* The problem *
Arrange the listing from the line holding "pixels, height=825 pixels." through the line holding "row-value: 《中华人民共和国水污染防治法》第十条 is", inclusive, as a two-column CSV headed input and output, with one row for each input and its output. Put each value in one quoted field, turn line breaks into spaces, and leave the pictures out.

Data records Start Marker

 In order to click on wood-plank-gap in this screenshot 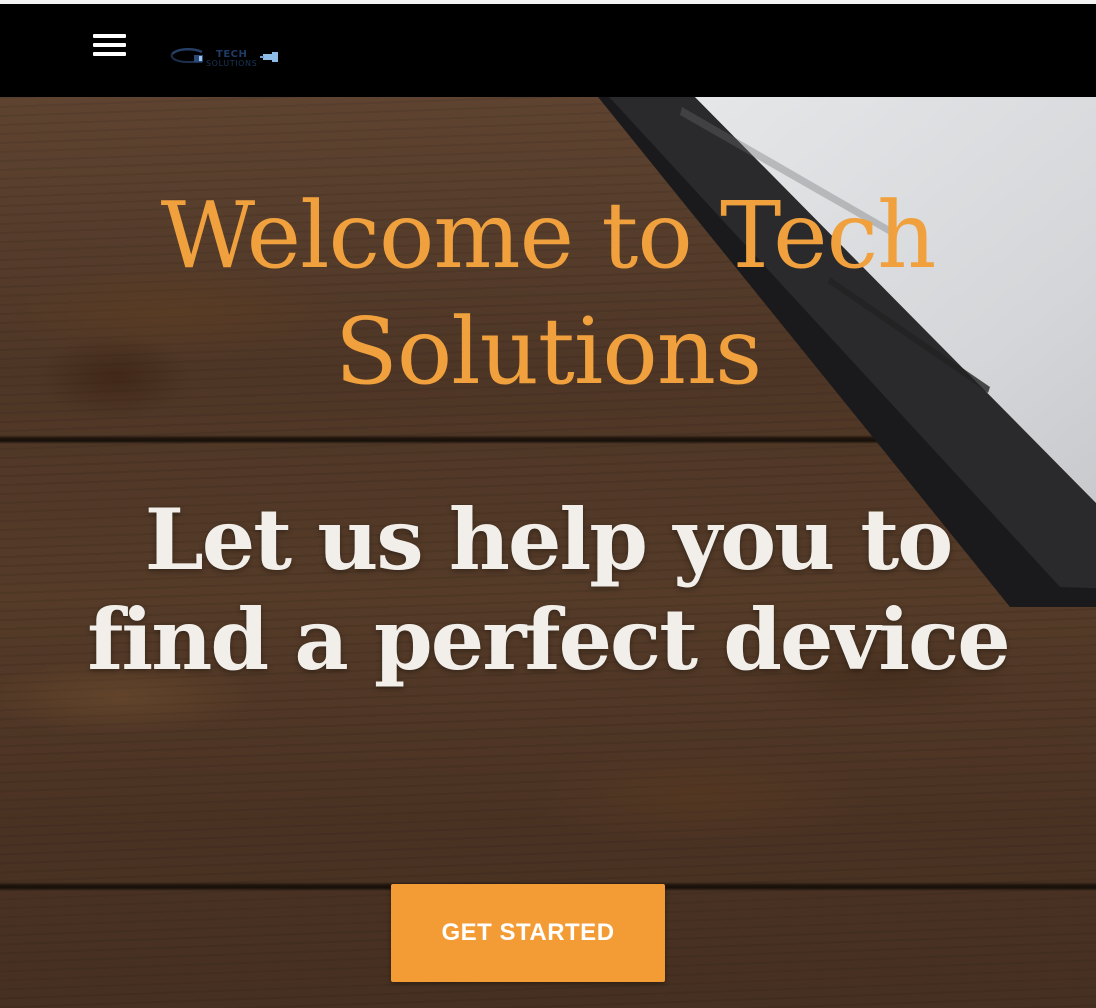, I will do `click(548, 440)`.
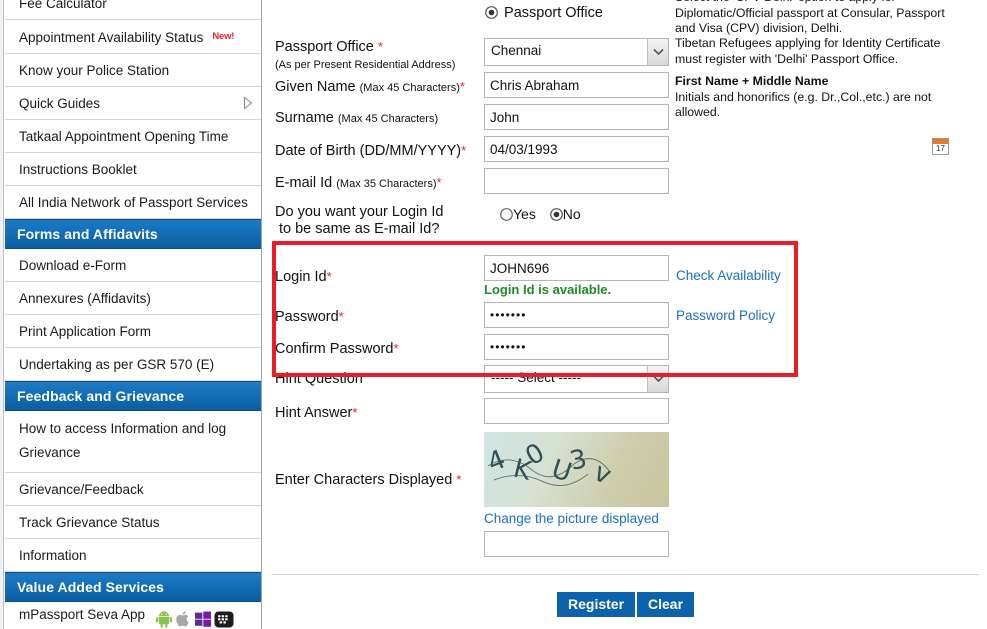 The image size is (987, 629). I want to click on login-same-no-option: No, so click(565, 215).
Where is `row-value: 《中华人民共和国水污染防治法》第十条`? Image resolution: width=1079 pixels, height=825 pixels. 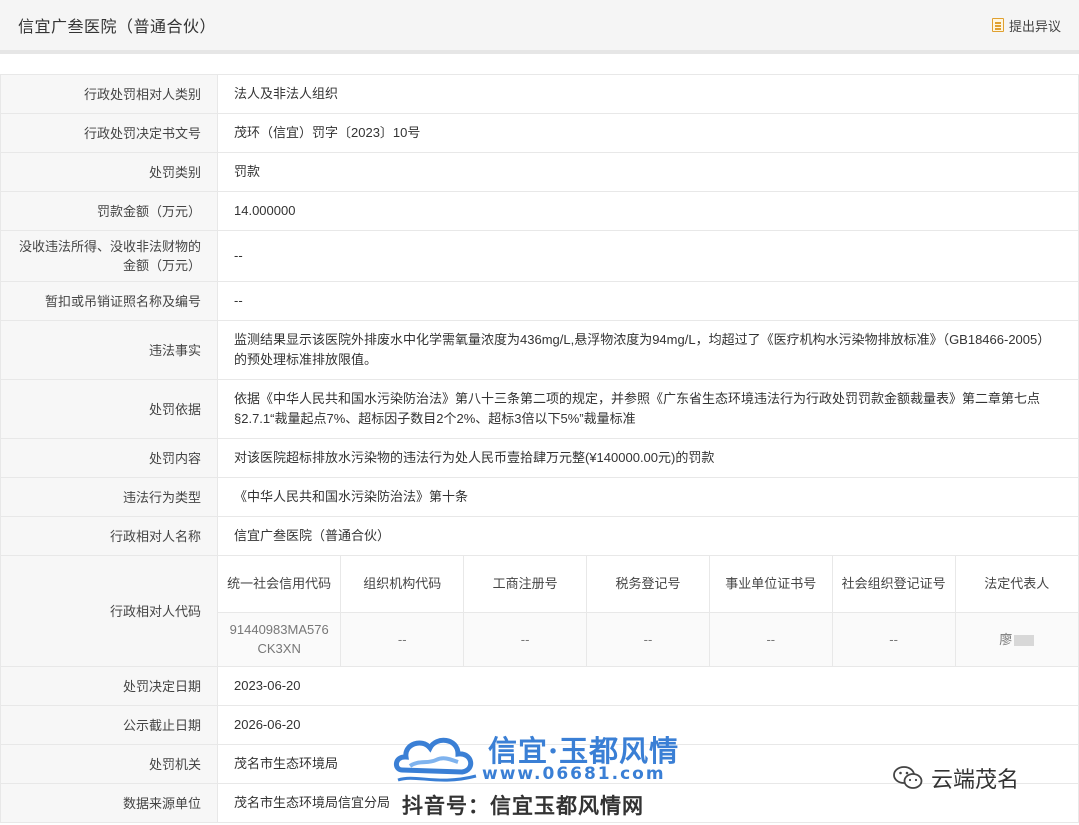
row-value: 《中华人民共和国水污染防治法》第十条 is located at coordinates (648, 497).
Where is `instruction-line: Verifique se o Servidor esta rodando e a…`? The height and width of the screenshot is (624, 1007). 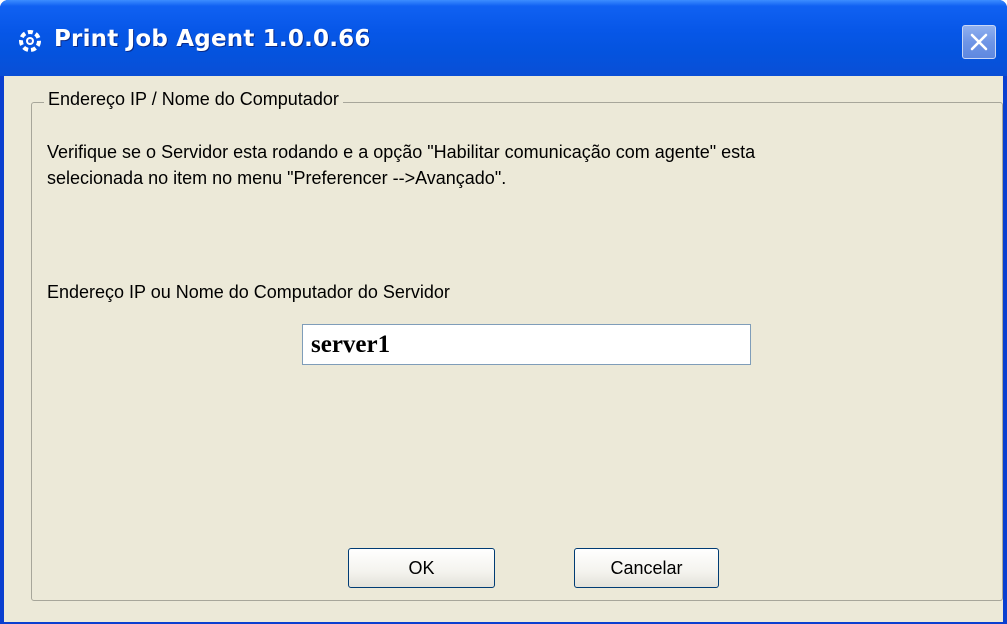 instruction-line: Verifique se o Servidor esta rodando e a… is located at coordinates (402, 152).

Data records End Marker

* Task output *
input,output
"Where is `row-value: 《中华人民共和国水污染防治法》第十条`? Image resolution: width=1079 pixels, height=825 pixels.","row-value: 《中华人民共和国水污染防治法》第十条 is located at coordinates (648, 497)."